▸ **Data extracted from a collection**:
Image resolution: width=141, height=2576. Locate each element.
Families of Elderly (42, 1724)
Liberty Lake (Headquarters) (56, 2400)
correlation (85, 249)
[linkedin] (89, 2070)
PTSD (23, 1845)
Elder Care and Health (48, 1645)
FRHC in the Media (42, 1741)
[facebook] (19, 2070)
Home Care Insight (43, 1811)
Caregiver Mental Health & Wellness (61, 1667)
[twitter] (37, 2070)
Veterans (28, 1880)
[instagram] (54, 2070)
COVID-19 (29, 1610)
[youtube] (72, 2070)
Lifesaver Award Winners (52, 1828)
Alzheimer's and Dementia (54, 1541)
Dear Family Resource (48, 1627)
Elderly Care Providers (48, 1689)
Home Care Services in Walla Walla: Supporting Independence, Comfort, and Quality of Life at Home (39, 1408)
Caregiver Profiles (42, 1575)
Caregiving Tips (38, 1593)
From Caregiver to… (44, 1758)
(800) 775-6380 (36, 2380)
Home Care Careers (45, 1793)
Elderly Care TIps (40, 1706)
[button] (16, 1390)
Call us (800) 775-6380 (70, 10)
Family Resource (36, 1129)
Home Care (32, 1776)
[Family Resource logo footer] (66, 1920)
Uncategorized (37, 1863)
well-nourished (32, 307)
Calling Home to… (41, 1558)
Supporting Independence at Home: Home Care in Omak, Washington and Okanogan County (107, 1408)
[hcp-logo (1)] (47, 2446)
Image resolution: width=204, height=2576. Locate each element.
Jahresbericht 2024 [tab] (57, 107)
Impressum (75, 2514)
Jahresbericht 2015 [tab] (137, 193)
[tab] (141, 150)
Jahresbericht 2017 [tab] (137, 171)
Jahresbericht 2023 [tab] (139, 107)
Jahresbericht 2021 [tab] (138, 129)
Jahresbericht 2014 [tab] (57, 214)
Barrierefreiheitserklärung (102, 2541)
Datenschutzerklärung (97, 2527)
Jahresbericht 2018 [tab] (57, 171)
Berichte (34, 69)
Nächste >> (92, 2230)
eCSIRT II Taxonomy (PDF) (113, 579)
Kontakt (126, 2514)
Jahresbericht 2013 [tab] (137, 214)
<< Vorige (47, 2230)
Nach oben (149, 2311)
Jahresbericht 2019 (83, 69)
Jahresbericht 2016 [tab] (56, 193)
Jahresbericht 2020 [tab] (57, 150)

▸ **INSTRUCTIONS TO FOLLOW**: In the records above, find each line that mentions the word "Supporting", and copy it.

▸ **SOLUTION TO THIS EXERCISE**:
Home Care Services in Walla Walla: Supporting Independence, Comfort, and Quality of Life at Home (39, 1408)
Supporting Independence at Home: Home Care in Omak, Washington and Okanogan County (107, 1408)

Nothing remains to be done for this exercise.